Dying isn't the end, it's the beginning of another kind of beauty
Receiving a bouquet of flowers every week, or casually buying a bouquet on the side of the road has been an integral part of my life. But always longing for new flowers also makes me agonize, yet the unique beauty I see when a flower dries up is equally appealing to me.
Dried flowers are dreamy and nostalgic.
The gentle tones that change over time bring out a completely different feel than fresh plants
Flowers always look the same, but dried flowers have their own personality. Fresh flowers bring me the vigor of life like the morning, while dried flowers bring me deep epiphanies like the night, both complementing each other to bring me a comprehensive understanding of beauty.

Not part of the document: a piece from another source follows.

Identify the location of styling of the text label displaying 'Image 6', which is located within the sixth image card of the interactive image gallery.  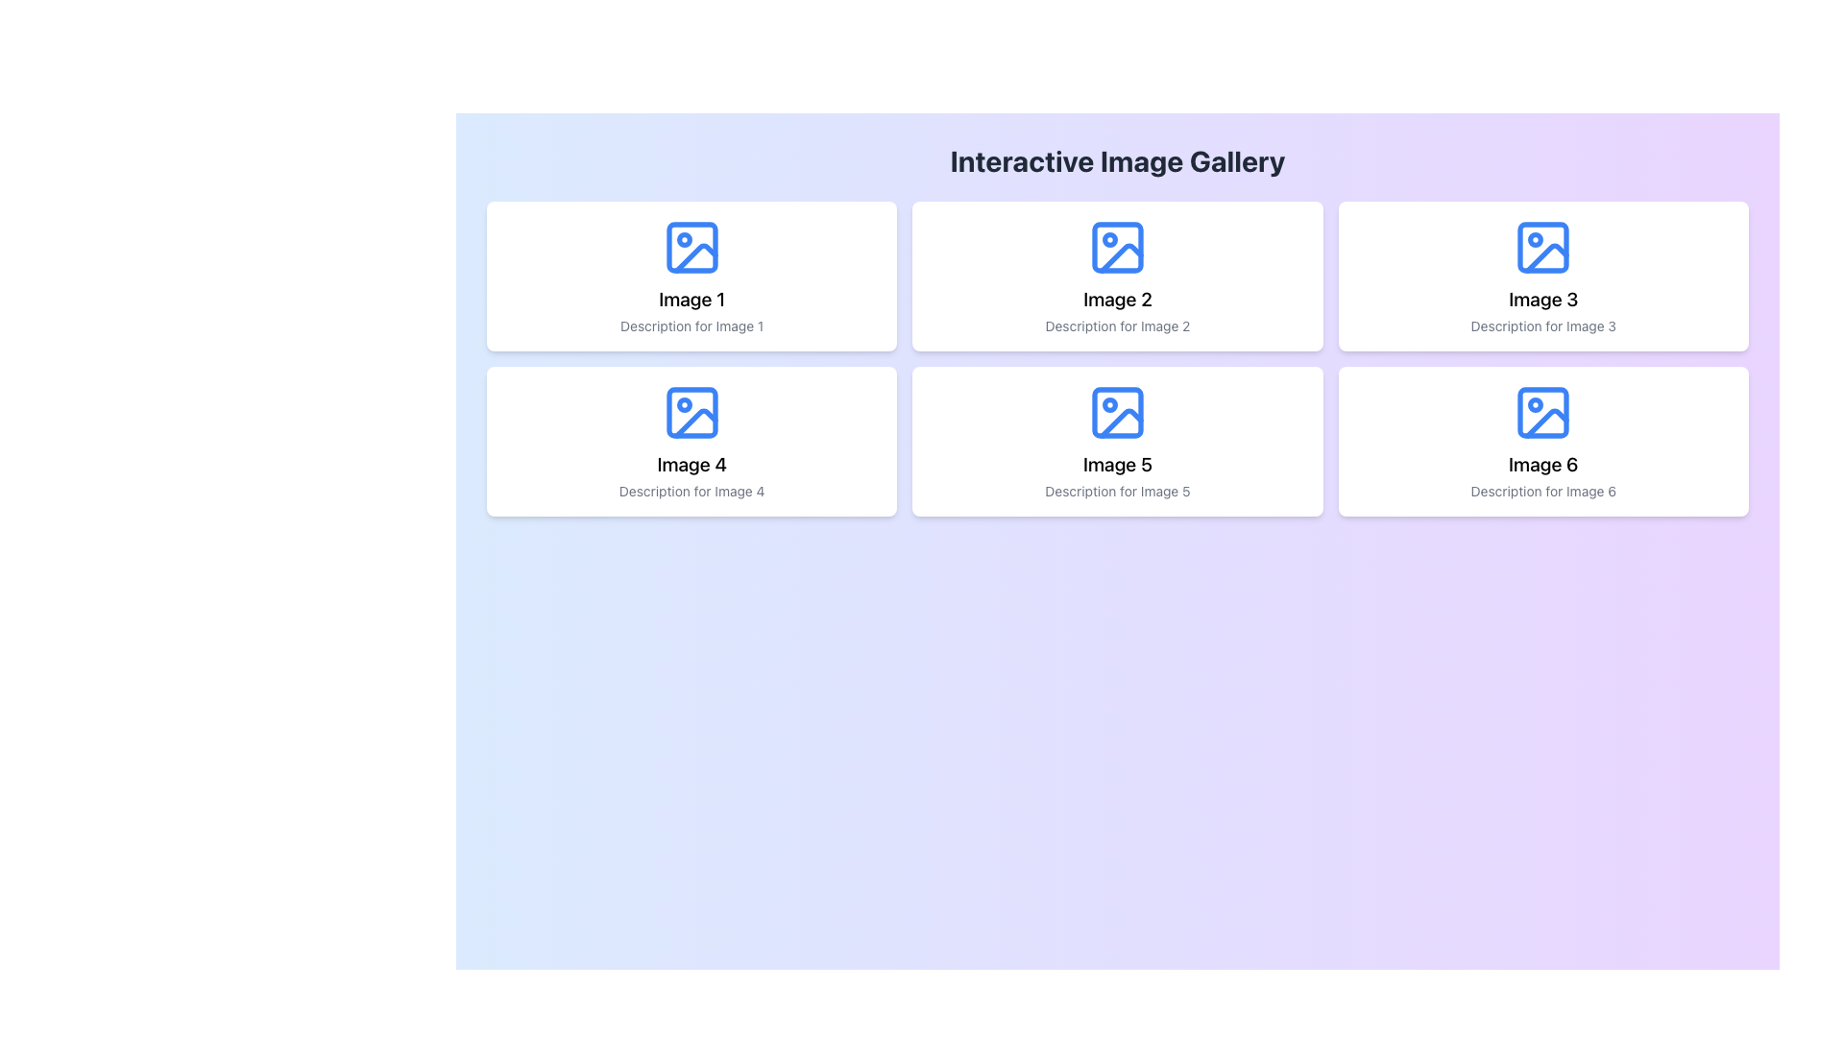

1. Purchase a bouquet of flowers at Flower Point Time or other flower platforms. The florist at your doorstep can also work, but I feel that some are more expensive.
2. Observe the dried flowers after they have wilted.
3. Try to arrange flowers with dried flowers to experience the beauty of dried flowers.
Natural living is to open an opening in the midst of our existing life, so that we can take a breath of fresh air in another world, and when we feel stressed, shackled, or in conflict, we can briefly escape to the world of nature, and these methods have accompanied me through a lot of difficult times.
Each of the books presented here opens a door, behind which lies a wide world, and you can choose to walk through a door and see a different landscape, and when returning to life perhaps gain a different inspiration and epiphany. Drawing elements from these worlds and adding them to real life can add to the joy of living and add a touch of aromatic seasoning to a dull and empty life.